• **Problem details**: Below are some records; return all of them exactly as they are.
Data records Start Marker
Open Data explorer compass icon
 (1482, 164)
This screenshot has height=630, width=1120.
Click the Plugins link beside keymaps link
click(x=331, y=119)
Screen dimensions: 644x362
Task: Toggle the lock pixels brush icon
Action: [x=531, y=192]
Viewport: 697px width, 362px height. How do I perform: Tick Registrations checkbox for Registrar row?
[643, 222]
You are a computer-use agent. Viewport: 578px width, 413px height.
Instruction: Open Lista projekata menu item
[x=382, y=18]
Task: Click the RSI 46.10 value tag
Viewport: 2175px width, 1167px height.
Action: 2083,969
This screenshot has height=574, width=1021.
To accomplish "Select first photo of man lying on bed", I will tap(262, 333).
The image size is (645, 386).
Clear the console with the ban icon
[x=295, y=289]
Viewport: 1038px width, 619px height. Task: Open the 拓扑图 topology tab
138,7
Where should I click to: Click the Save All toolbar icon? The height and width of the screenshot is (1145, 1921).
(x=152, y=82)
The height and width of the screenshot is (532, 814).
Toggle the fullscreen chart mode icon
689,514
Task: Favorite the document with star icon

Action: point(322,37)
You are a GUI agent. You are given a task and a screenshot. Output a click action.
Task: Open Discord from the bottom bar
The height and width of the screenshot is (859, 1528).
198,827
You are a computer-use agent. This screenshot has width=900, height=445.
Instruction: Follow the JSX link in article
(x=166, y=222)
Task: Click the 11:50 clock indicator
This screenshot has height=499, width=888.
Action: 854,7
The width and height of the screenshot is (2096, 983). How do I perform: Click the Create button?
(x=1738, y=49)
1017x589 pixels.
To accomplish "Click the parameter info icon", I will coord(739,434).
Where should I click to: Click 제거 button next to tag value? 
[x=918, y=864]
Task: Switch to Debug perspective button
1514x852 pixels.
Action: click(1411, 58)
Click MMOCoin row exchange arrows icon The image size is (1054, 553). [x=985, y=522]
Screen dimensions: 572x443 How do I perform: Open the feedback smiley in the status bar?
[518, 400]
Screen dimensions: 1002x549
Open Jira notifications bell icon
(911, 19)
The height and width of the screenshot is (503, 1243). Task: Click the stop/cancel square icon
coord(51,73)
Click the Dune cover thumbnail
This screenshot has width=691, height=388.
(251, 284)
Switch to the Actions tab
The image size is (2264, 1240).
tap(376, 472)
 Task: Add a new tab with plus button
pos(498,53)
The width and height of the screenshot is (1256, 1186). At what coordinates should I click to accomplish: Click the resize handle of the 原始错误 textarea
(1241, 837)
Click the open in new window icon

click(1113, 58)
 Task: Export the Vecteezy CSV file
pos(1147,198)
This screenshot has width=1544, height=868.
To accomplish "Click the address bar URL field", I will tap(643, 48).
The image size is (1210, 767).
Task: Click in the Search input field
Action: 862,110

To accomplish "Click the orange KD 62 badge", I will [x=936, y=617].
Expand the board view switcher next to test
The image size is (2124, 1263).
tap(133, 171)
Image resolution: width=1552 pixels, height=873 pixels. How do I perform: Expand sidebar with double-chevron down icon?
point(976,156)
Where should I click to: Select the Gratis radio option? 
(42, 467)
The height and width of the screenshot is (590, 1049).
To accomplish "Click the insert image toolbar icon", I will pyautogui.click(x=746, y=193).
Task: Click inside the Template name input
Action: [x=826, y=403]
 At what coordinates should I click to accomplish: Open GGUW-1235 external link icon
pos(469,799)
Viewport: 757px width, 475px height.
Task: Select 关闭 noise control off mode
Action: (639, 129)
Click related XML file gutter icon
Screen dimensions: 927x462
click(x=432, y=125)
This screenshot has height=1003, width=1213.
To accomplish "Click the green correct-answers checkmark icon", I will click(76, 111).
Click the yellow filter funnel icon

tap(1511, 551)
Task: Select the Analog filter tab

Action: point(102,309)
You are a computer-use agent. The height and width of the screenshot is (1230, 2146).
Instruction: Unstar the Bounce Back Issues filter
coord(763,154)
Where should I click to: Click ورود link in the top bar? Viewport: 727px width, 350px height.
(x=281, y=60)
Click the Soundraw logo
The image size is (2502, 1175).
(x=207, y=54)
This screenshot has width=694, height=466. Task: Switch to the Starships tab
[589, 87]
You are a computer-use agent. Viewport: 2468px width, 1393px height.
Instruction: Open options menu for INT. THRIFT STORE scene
Data records End Marker
• **Solved exercise**:
Open Data explorer compass icon
 (1482, 164)
This screenshot has height=630, width=1120.
Click the Plugins link beside keymaps link
click(x=331, y=119)
Screen dimensions: 644x362
Task: Toggle the lock pixels brush icon
Action: [x=531, y=192]
Viewport: 697px width, 362px height. How do I perform: Tick Registrations checkbox for Registrar row?
[643, 222]
You are a computer-use agent. Viewport: 578px width, 413px height.
Instruction: Open Lista projekata menu item
[x=382, y=18]
Task: Click the RSI 46.10 value tag
Viewport: 2175px width, 1167px height.
Action: 2083,969
This screenshot has height=574, width=1021.
To accomplish "Select first photo of man lying on bed", I will tap(262, 333).
The image size is (645, 386).
Clear the console with the ban icon
[x=295, y=289]
Viewport: 1038px width, 619px height. Task: Open the 拓扑图 topology tab
138,7
Where should I click to: Click the Save All toolbar icon? The height and width of the screenshot is (1145, 1921).
(x=152, y=82)
The height and width of the screenshot is (532, 814).
Toggle the fullscreen chart mode icon
689,514
Task: Favorite the document with star icon

Action: point(322,37)
You are a GUI agent. You are given a task and a screenshot. Output a click action.
Task: Open Discord from the bottom bar
The height and width of the screenshot is (859, 1528).
198,827
You are a computer-use agent. This screenshot has width=900, height=445.
Instruction: Follow the JSX link in article
(x=166, y=222)
Task: Click the 11:50 clock indicator
This screenshot has height=499, width=888.
Action: 854,7
The width and height of the screenshot is (2096, 983). How do I perform: Click the Create button?
(x=1738, y=49)
1017x589 pixels.
To accomplish "Click the parameter info icon", I will coord(739,434).
Where should I click to: Click 제거 button next to tag value? 
[x=918, y=864]
Task: Switch to Debug perspective button
1514x852 pixels.
Action: click(1411, 58)
Click MMOCoin row exchange arrows icon The image size is (1054, 553). [x=985, y=522]
Screen dimensions: 572x443 How do I perform: Open the feedback smiley in the status bar?
[518, 400]
Screen dimensions: 1002x549
Open Jira notifications bell icon
(911, 19)
The height and width of the screenshot is (503, 1243). Task: Click the stop/cancel square icon
coord(51,73)
Click the Dune cover thumbnail
This screenshot has width=691, height=388.
(251, 284)
Switch to the Actions tab
The image size is (2264, 1240).
tap(376, 472)
 Task: Add a new tab with plus button
pos(498,53)
The width and height of the screenshot is (1256, 1186). At what coordinates should I click to accomplish: Click the resize handle of the 原始错误 textarea
(1241, 837)
Click the open in new window icon

click(1113, 58)
 Task: Export the Vecteezy CSV file
pos(1147,198)
This screenshot has width=1544, height=868.
To accomplish "Click the address bar URL field", I will tap(643, 48).
The image size is (1210, 767).
Task: Click in the Search input field
Action: 862,110

To accomplish "Click the orange KD 62 badge", I will [x=936, y=617].
Expand the board view switcher next to test
The image size is (2124, 1263).
tap(133, 171)
Image resolution: width=1552 pixels, height=873 pixels. How do I perform: Expand sidebar with double-chevron down icon?
point(976,156)
Where should I click to: Select the Gratis radio option? 
(42, 467)
The height and width of the screenshot is (590, 1049).
To accomplish "Click the insert image toolbar icon", I will pyautogui.click(x=746, y=193).
Task: Click inside the Template name input
Action: [x=826, y=403]
 At what coordinates should I click to accomplish: Open GGUW-1235 external link icon
pos(469,799)
Viewport: 757px width, 475px height.
Task: Select 关闭 noise control off mode
Action: (639, 129)
Click related XML file gutter icon
Screen dimensions: 927x462
click(x=432, y=125)
This screenshot has height=1003, width=1213.
To accomplish "Click the green correct-answers checkmark icon", I will click(76, 111).
Click the yellow filter funnel icon

tap(1511, 551)
Task: Select the Analog filter tab

Action: point(102,309)
You are a computer-use agent. The height and width of the screenshot is (1230, 2146).
Instruction: Unstar the Bounce Back Issues filter
coord(763,154)
Where should I click to: Click ورود link in the top bar? Viewport: 727px width, 350px height.
(x=281, y=60)
Click the Soundraw logo
The image size is (2502, 1175).
(x=207, y=54)
This screenshot has width=694, height=466. Task: Switch to the Starships tab
[589, 87]
You are a computer-use agent. Viewport: 2468px width, 1393px height.
Instruction: Open options menu for INT. THRIFT STORE scene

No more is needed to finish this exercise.